Required work:
a) According to the refunds essay below, which payment method turned out to be one of the major culprits behind refund failures?
b) Set down word for word the part of the refunds essay below that begins at the words "All as ye pass" and stops after the words "Where’s my refund?".

Page extract:
Solving for Uncertainty: Refunds
“O aching time! O moments big as years!
All as ye pass swell out the monstrous truth,
And press it so upon our weary griefs
That unbelief has not a space to breathe.”
-John Keats, describing his Refunds experience.
Dude, Where’s my refund?
I have always admired the effort that goes into ensuring that a payment is completed in the fastest possible time frame. Inside Razorpay’s black box, a chain of logically linked systems ensures that a Payment is recorded and pushed in the most seamless manner across geographies, time zones, and Thatte Idlis, all in a matter of milliseconds. The beauty of the Razorpay’s Payment system lies in a labyrinth of complicated programs that help in devising the most optimized way of routing a Transaction, while at the same time ensuring simplicity, security, and compliance with the regulations of Indian Banking ecosystem. It’s a marvelous work of engineering. Card Networks, Banks and Payment Gateways – I have a profound respect for the efforts of each and every stakeholder plays in ensuring the success, speed, and safety of a Payment.
In this movie, Refunds, sadly, is the evil twin of payment. “Why does a refund take time?” is not just the most visited blog entry on Razorpay’s website, but is actually a question that gets answered quite unsatisfactorily every day using a Freshdesk macro in the gazillion refund tickets that get piled up every day with Support (both Razorpay’s and Merchant’s). The answer to this question talks about mind-bogglingly boring terms like the Reconciliation cycle, clearing of books, file-based upload and unavailability of an alternate, by the very same chain of stakeholders who boast about their technical prowess for processing a payment.
Refund is a frustrating territory. In Razorpay’s case, it used to be a disaster a year and a half ago when I set my foot in this firm. In all honesty, I have cribbed several times in all of my rants on 1st-floor balcony of the Product office, that Refund happens to be a 99% problem. Nobody bats an eye for all 99.92% successful refunds. Everyone loses their mind as soon as one of those 0.08% refund requests get escalated on Twitter, more so if a well-known influencer goes on Twitter about his delayed refund for late-night Waffle delivery on Swiggy.
Don’t Book My Show
The problem of refunds started pinching the Core Payments offering as the scale of our payments shot up. After a deep-dive into our refunds data and about a dozen painful calls with almost all of our Key accounts, we identified the buckets where we were facing tons of Refund failures. UPI was found to be one of the major culprits.

Source data:
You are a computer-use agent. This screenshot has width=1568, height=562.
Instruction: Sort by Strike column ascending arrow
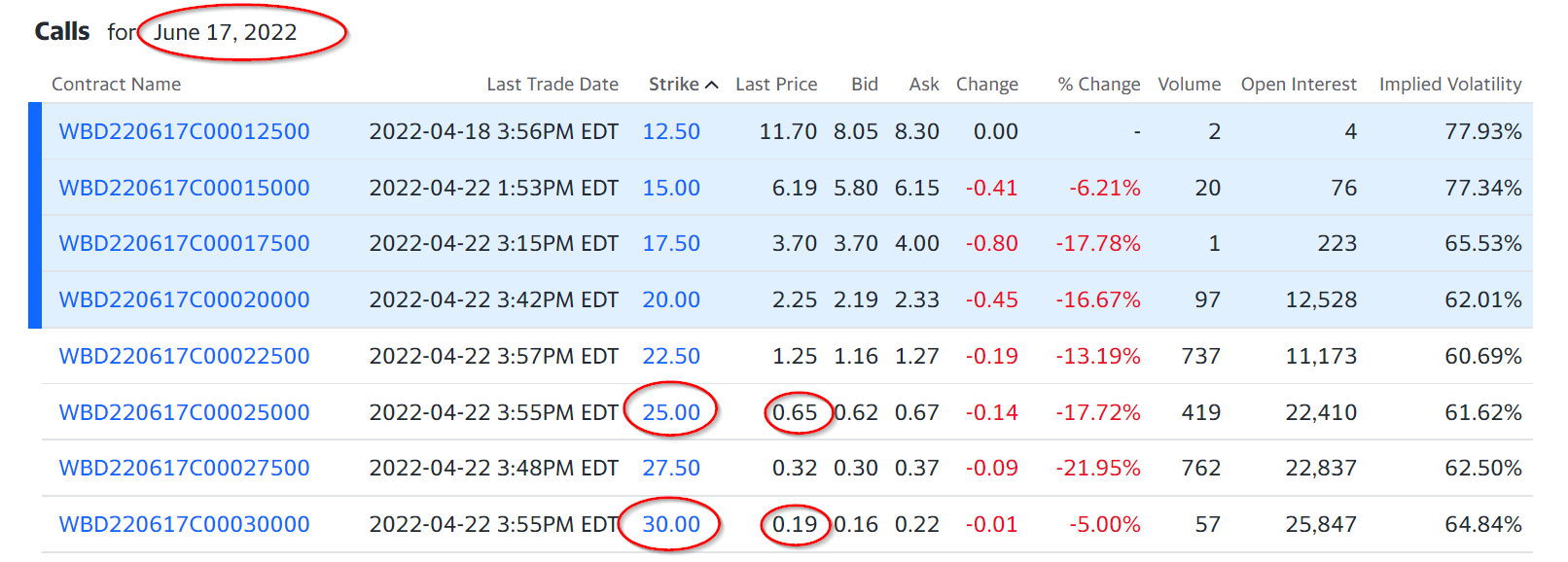point(712,85)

Responses in order:
a) UPI

b)
All as ye pass swell out the monstrous truth,
And press it so upon our weary griefs
That unbelief has not a space to breathe.”
-John Keats, describing his Refunds experience.
Dude, Where’s my refund?